Saturday, August 8, 2015

Canyons, Fat Grass, and High Plains - A Creative Process Blog

High Plains of New Mexico

In 2004 my sister and I went on our first Thelma and Louise road trip to Utah. I was not seriously painting at that time. In fact, Lunacy Limited, my papier mache mask business was still going. But I was bored with it. And still struggling with the effects of a head injury on working in three dimensions. The canyons of the Colorado Plateau woke something in me and I came back from that first Utah trip determined to capture it in paint.

I had been trained in the fine arts and University of New Mexico and watercolor was a long lost love I still played around with as a hobby. So my first paintings of the canyons were on watercolor paper. But time had marched on and there was watercolor canvas and liquid watercolors and metallic ink pens. I came back with pictures I used as models but it was the feeling I had absorbed while standing in the magical land I had to paint. I had to translate the emotion to the viewer of the finished painting.


Canyon March to the Moon

And obviously I did. I won prizes and sold paintings. The mask business was soon history. There are several ways to go as a painter. You can paint what you love or you can paint what sells. The latter had been how I ran my mask business so I fell into that with painting. Until I got tired of painting ten mission churches in two weeks for the next big show. Then I quit painting for almost three years.

Mystic Mustangs

When I went back to painting it was because I missed painting, and I still felt I had something deep inside which had to be translated so others could read it. I must love my subject. I deeply love the Colorado Plateau. They continue to inspire me. But another painter recently took me on a tour of the land which inspires him - the high plains of north eastern New Mexico. I came home with more than a 100 photos and a need to paint the feeling of that day on the plains.

First let me say, I do not do green. It isn't in my palette. I cannot wait for fall to go back and record the scenes which so turned me on in fall colors. Meanwhile I could not wait to put my feelings on canvas. If you are used to my orange and red canyons and my yellow churches the paintings below will seem strange. I have often said I do not do greens.

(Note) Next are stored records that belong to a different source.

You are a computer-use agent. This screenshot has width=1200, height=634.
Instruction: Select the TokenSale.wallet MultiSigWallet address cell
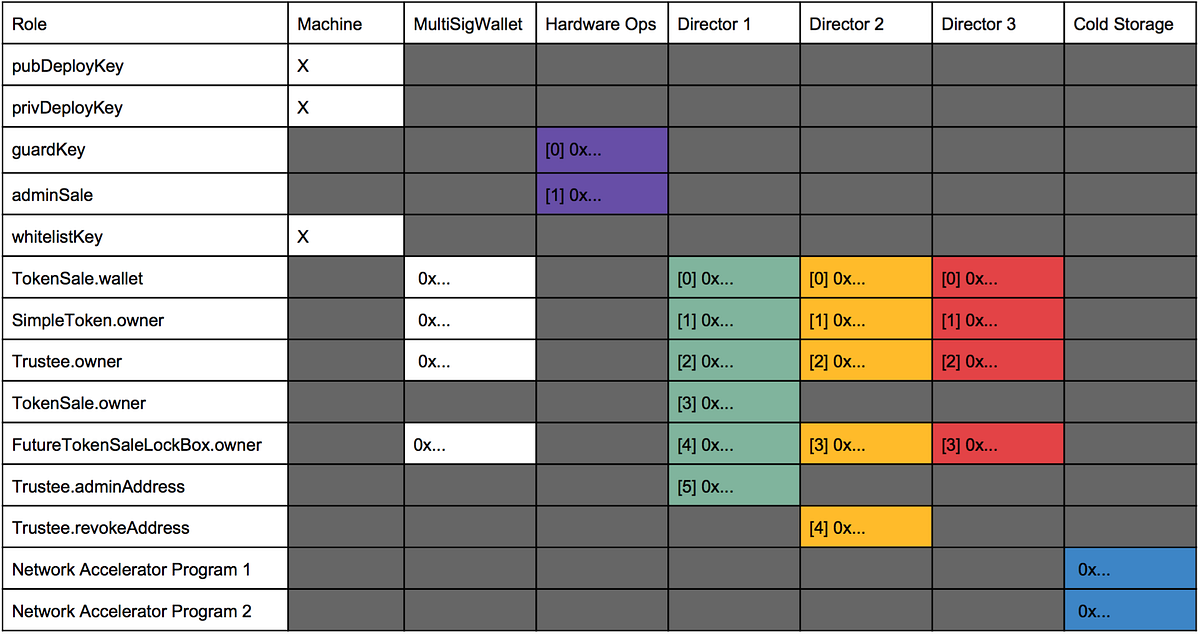pos(469,279)
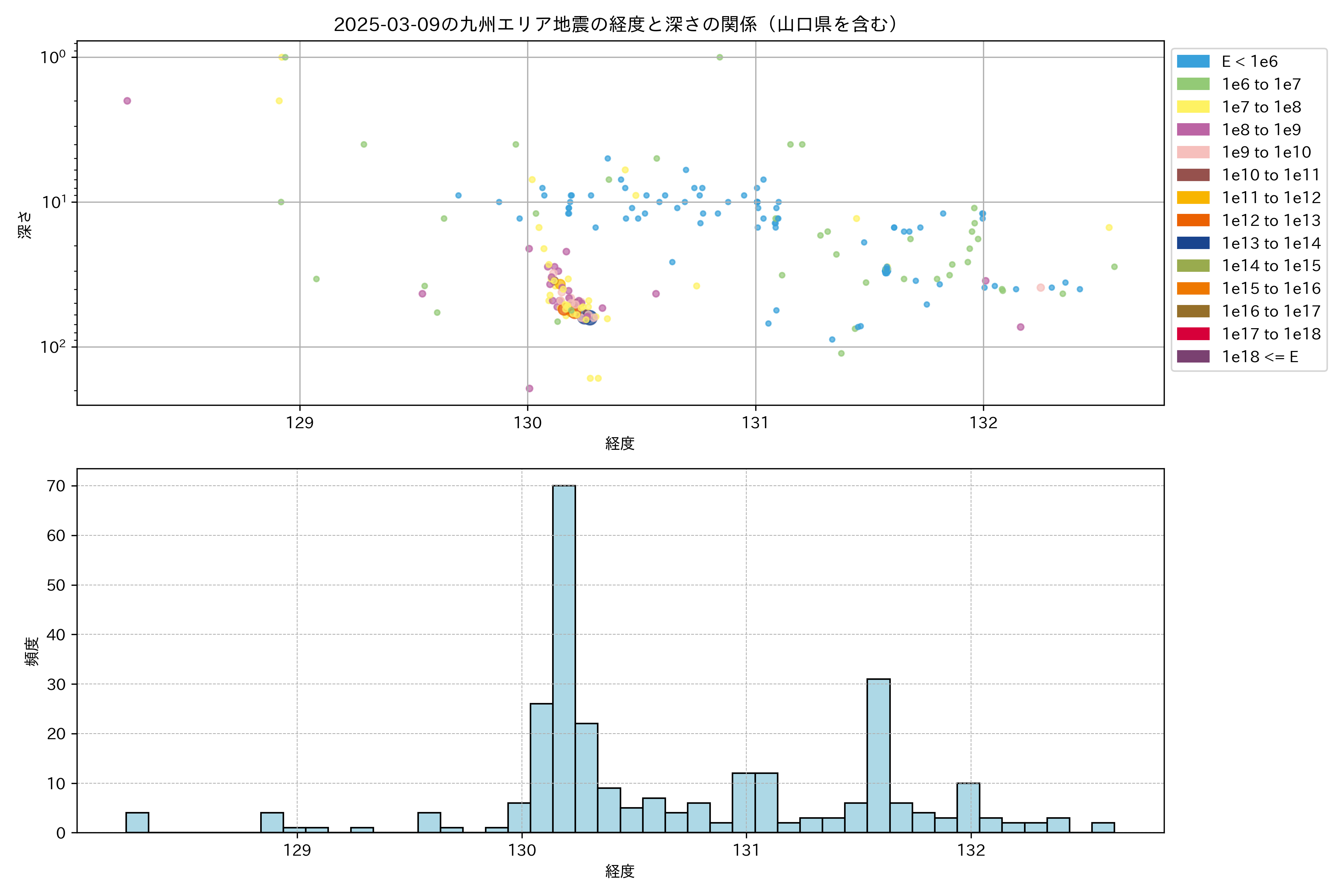Click the red 1e17 to 1e18 swatch
Image resolution: width=1344 pixels, height=896 pixels.
click(1192, 334)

But I do skies and I do alone. I may put horses or crows or a woman spinning clouds into a landscape but basically it is the emptiness of the landscape, the silence but for the wind or distant thunder. I do not do cities except in photography. And a fan told me my buildings always look abandoned.


Alone on the High Plains
14 x 30 mixed media on artists canvas $1050

Home in the Fat Grass
20 x 30 mixed Media on artists canvas $1500

I begin my next challenge today. I am painting the interior of a Johnson Mesa church. It's empty. I am alone in my studio.